#### Your task:
All of the records must be given again exactly.

[Data records — start]

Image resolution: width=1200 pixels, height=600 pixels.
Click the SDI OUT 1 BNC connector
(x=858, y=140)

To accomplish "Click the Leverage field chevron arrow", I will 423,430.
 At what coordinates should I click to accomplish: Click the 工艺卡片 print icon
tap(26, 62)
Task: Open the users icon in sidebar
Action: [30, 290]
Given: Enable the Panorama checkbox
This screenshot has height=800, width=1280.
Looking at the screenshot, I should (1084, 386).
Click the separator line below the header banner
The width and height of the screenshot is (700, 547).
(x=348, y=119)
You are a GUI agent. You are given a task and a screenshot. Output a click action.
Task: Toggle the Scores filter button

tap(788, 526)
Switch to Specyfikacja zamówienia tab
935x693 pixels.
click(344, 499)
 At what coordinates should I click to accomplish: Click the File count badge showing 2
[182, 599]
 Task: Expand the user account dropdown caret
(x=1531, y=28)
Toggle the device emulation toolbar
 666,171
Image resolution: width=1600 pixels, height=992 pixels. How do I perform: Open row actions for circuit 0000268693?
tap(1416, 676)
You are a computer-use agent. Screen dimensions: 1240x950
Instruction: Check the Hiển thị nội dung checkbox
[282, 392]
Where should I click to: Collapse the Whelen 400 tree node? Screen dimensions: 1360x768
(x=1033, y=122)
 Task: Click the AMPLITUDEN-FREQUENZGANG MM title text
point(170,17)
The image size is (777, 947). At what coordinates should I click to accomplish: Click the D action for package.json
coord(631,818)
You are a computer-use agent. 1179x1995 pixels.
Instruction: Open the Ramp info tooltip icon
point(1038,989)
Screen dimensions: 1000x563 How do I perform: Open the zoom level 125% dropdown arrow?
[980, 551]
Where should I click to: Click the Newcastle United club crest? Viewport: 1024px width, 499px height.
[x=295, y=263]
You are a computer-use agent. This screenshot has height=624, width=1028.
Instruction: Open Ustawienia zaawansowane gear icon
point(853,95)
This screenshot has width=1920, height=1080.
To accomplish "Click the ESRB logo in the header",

[Data records — finish]

#### Answer section:
Image resolution: width=1200 pixels, height=600 pixels.
Click the SDI OUT 1 BNC connector
(x=858, y=140)

To accomplish "Click the Leverage field chevron arrow", I will 423,430.
 At what coordinates should I click to accomplish: Click the 工艺卡片 print icon
tap(26, 62)
Task: Open the users icon in sidebar
Action: [30, 290]
Given: Enable the Panorama checkbox
This screenshot has height=800, width=1280.
Looking at the screenshot, I should (1084, 386).
Click the separator line below the header banner
The width and height of the screenshot is (700, 547).
(x=348, y=119)
You are a GUI agent. You are given a task and a screenshot. Output a click action.
Task: Toggle the Scores filter button

tap(788, 526)
Switch to Specyfikacja zamówienia tab
935x693 pixels.
click(344, 499)
 At what coordinates should I click to accomplish: Click the File count badge showing 2
[182, 599]
 Task: Expand the user account dropdown caret
(x=1531, y=28)
Toggle the device emulation toolbar
 666,171
Image resolution: width=1600 pixels, height=992 pixels. How do I perform: Open row actions for circuit 0000268693?
tap(1416, 676)
You are a computer-use agent. Screen dimensions: 1240x950
Instruction: Check the Hiển thị nội dung checkbox
[282, 392]
Where should I click to: Collapse the Whelen 400 tree node? Screen dimensions: 1360x768
(x=1033, y=122)
 Task: Click the AMPLITUDEN-FREQUENZGANG MM title text
point(170,17)
The image size is (777, 947). At what coordinates should I click to accomplish: Click the D action for package.json
coord(631,818)
You are a computer-use agent. 1179x1995 pixels.
Instruction: Open the Ramp info tooltip icon
point(1038,989)
Screen dimensions: 1000x563 How do I perform: Open the zoom level 125% dropdown arrow?
[980, 551]
Where should I click to: Click the Newcastle United club crest? Viewport: 1024px width, 499px height.
[x=295, y=263]
You are a computer-use agent. This screenshot has height=624, width=1028.
Instruction: Open Ustawienia zaawansowane gear icon
point(853,95)
This screenshot has width=1920, height=1080.
To accomplish "Click the ESRB logo in the header",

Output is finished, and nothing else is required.